Objective - Print the data from the line containing "Where should I" through the line containing "point(94,28)", copying them exactly.

Data section -
* * * * *

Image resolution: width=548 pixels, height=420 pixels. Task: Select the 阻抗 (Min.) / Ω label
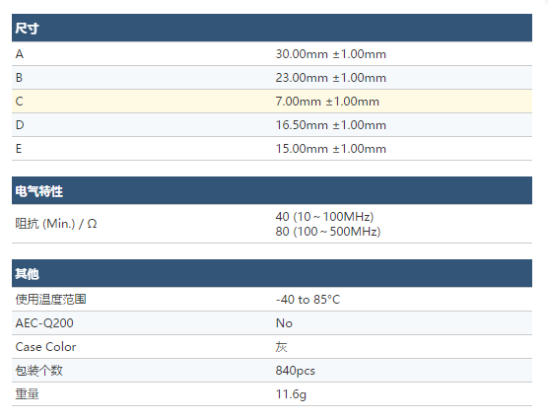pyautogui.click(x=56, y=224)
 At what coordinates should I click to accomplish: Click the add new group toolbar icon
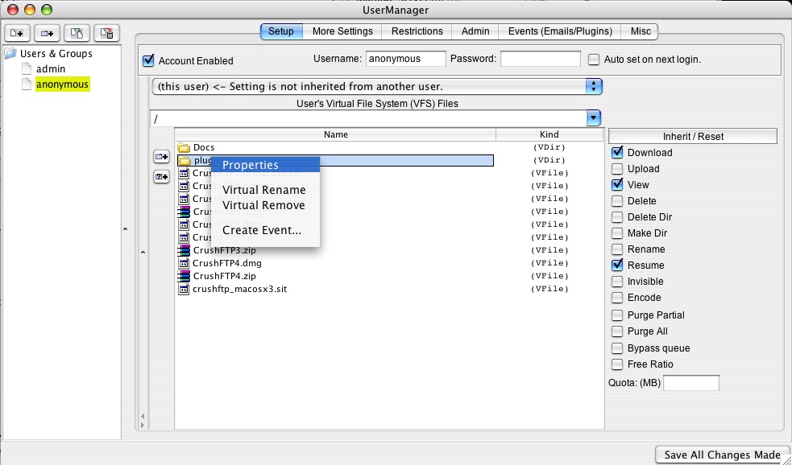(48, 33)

* * * * *

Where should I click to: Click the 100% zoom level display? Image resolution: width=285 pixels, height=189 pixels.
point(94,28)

* * * * *

Reply to the task -
Where should I click to: Click the 100% zoom level display? Image resolution: width=285 pixels, height=189 pixels.
point(94,28)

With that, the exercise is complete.